MATERIAL PROVIDED:
-- begin --

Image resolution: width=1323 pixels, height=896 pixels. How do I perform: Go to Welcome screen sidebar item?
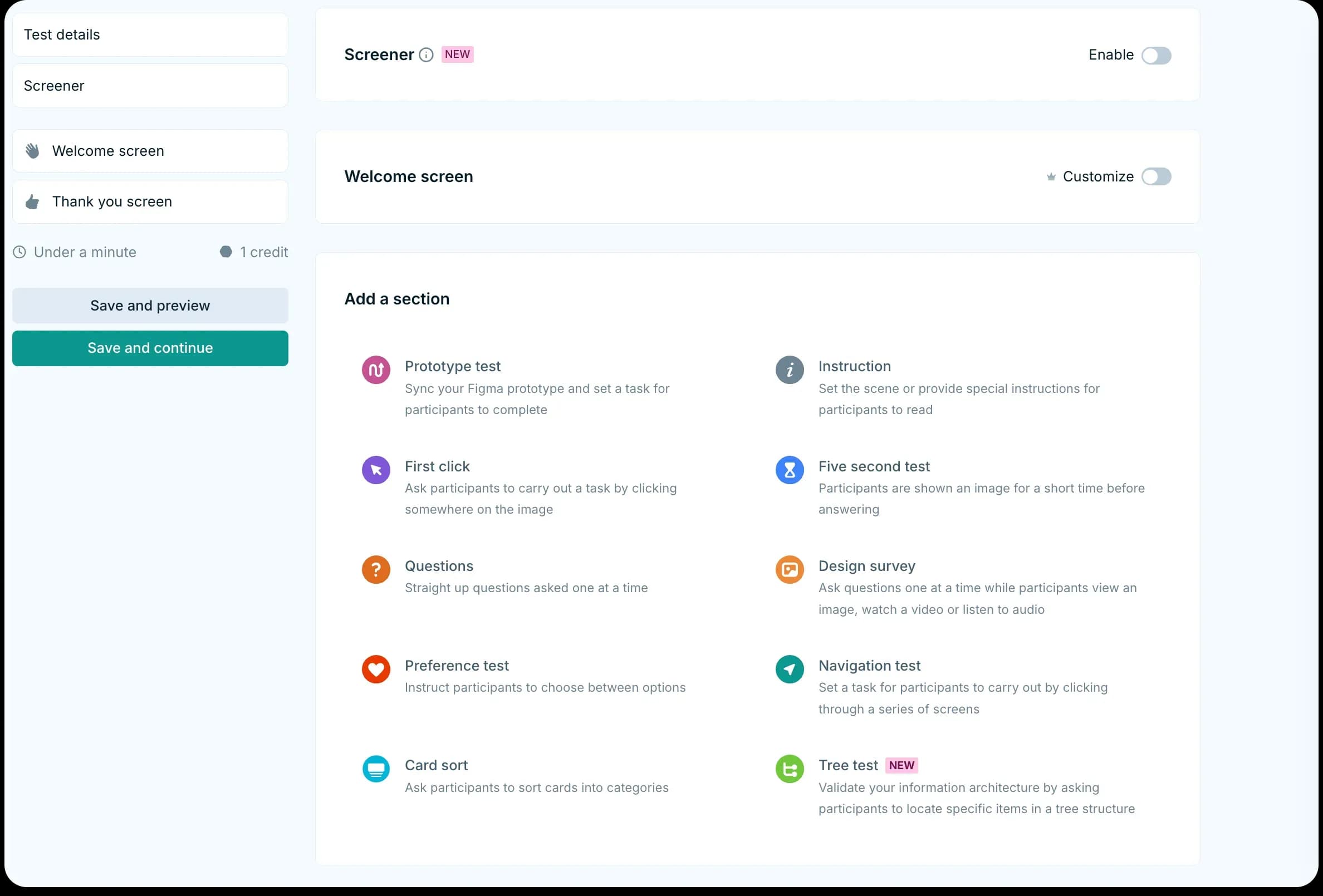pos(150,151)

-- end --
-- begin --

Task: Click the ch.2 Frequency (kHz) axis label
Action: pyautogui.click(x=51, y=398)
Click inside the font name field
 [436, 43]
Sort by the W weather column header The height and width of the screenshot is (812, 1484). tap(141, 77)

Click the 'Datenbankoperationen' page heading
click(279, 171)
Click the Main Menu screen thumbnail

-- end --
-- begin --

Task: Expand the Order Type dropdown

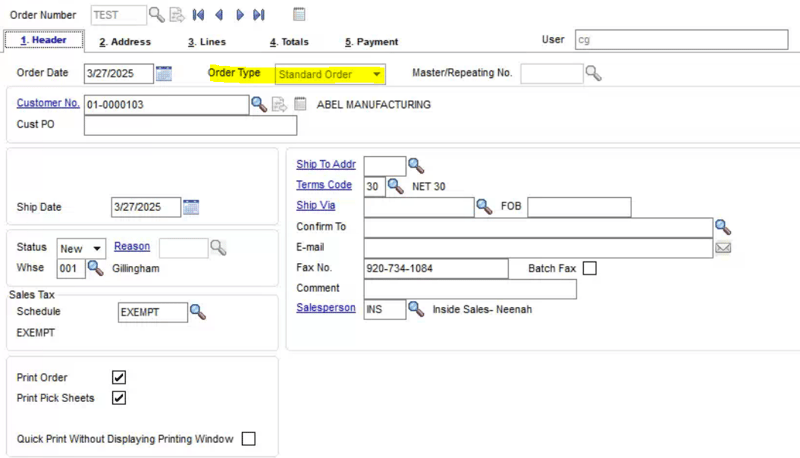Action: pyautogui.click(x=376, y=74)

-- end --

DIRECTIVE:
Reproduce the material from the line containing "Click inside the font name field" up to and including the line containing "Click the Main Menu screen thumbnail", substituting "preview" for "thumbnail" and leaving all else unchanged.

TASK OUTPUT:
Click inside the font name field
 [436, 43]
Sort by the W weather column header The height and width of the screenshot is (812, 1484). tap(141, 77)

Click the 'Datenbankoperationen' page heading
click(279, 171)
Click the Main Menu screen preview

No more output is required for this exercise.